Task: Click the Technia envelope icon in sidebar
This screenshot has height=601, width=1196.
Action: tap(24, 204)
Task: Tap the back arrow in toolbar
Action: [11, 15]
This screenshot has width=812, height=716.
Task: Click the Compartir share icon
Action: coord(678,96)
* * * *
▶ **TASK GOAL**: Please gather every line in the items above that contains the word "screenshot". Case counts.

▶ **RIGHT ANSWER**:
This screenshot has height=601, width=1196.
This screenshot has width=812, height=716.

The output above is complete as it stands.